Blockchain technology also has the potential to limit fraudulent claims. False billings and tampered documents are less likely to “fall through the cracks” if the data is decentralized and immutable, which will reduce the amount of erroneous claims payments. Utilizing this technology will enable insurers to lower their loss adjustment expenses and pass on that savings to consumers in the form of lower rates. Furthermore, if this technology becomes widely used, it can help mitigate identity theft and other cyber liability losses.
Identity theft is the fraudulent acquisition and use of a person’s private identifying information. Usually this is done in order for the perpetrator to realize a financial gain. Because the data is encrypted at the financial transaction level, the technology minimizes the amount of identifying information available in the blockchain, thus minimizing the risk of identity theft.
The encryption protocol utilized by the blockchain technology has the capability to limit cyber liability as well. Cyber liability is the risk that personally identifiable information will be compromised by a third party storing an individual’s data. Current practice is to store this data in a central location with software to protect against hacking. With this technology, it enables data to be run and stored based on the current blockchain without unencrypting the underlying data because the chain itself can be independently verified through separate nodes.
Though this technology may not revolutionize the manner in which insurance operates, it has the potential to introduce new models of business and increase the capacity of insurance. This technology could change the way insureds interact with their insurers.
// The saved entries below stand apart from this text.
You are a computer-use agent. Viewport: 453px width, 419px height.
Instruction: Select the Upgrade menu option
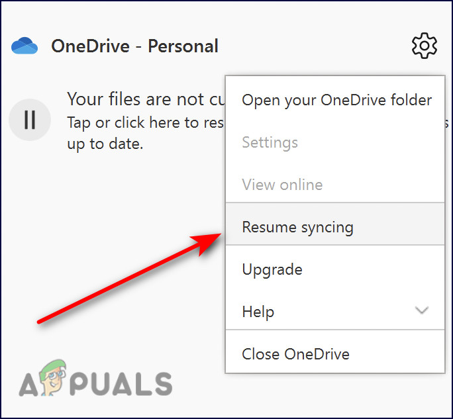(x=272, y=269)
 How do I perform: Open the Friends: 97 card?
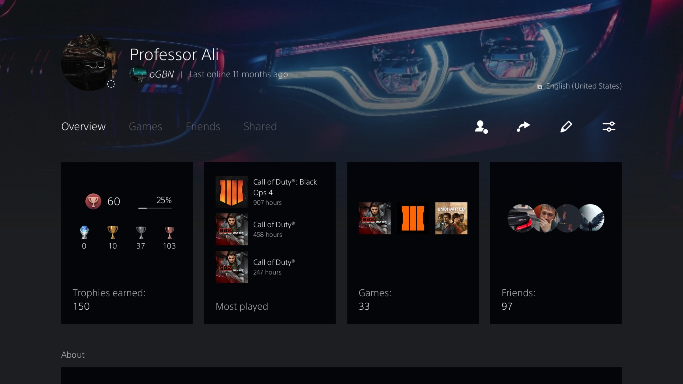(556, 243)
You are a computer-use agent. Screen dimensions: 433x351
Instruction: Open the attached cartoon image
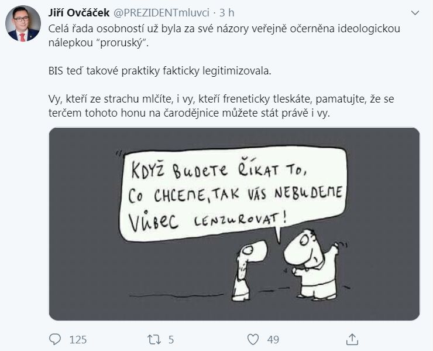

Limitations of the blockchain
As with any emerging technology, these potential benefits do not come about without a few potential limitations, in addition to the security concerns discussed above. The most problematic of the limitations is scalability. In order for the insurance industry to utilize blockchain technology, it would take a remarkable amount of infrastructure.9 Currently, blockchain technology is limited by the amount of computing power available. In order for data to be decentralized, each node must be able to process the requisite data for each transaction for a growing number of participants. While smaller blockchains are currently successful with a limited number of participants, the insurance industry has a much larger population of participants that will need to have their data validated in a timely manner. This will mean not only more storage space, but also enough computing power to quickly be able to validate each new transaction or data point.
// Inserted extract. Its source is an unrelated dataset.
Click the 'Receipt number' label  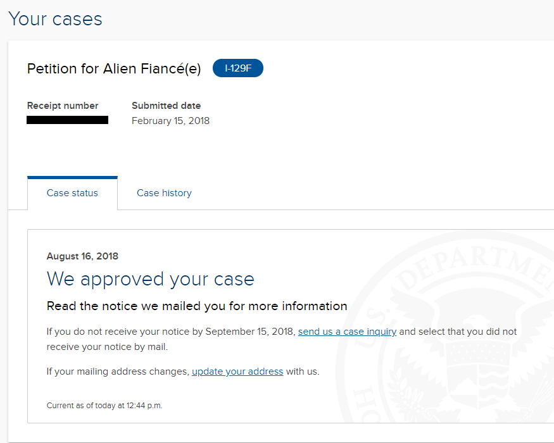coord(63,106)
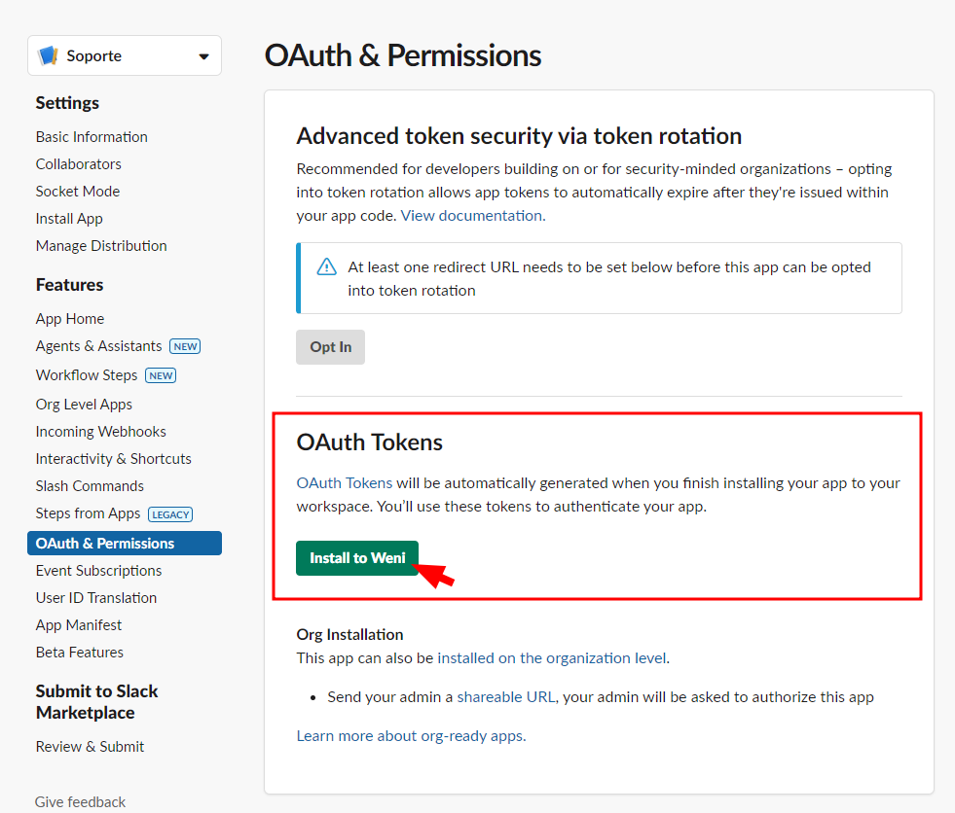Follow the OAuth Tokens hyperlink

[345, 482]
Another stumbling block that needs to be overcome is the expertise.10 The expertise and experience needed to create the blockchains and implement the necessary systems to use this technology are still in their infancy. A few digital currencies use this technology, but it is not widespread enough to support the needs of scaling the technology to a point that can be utilized by most industries, especially insurance. The speed and stability of this technology will require a substantial investment of capital to be viable.
There may be further concerns with regard to data privacy. The most prevalent user of this technology is the bitcoin system, which operates a publicly available blockchain with open source code. Implementing this type of network into a “permissioned” or semiprivate network to protect personal information might pose significant roadblocks. This will include the implementation of standardization in the protocols used to verify each and every transaction, which is a crucial component of creating the blockchains. The total metamorphosis of the way that data is verified and stored will not come without a considerable real dollar cost.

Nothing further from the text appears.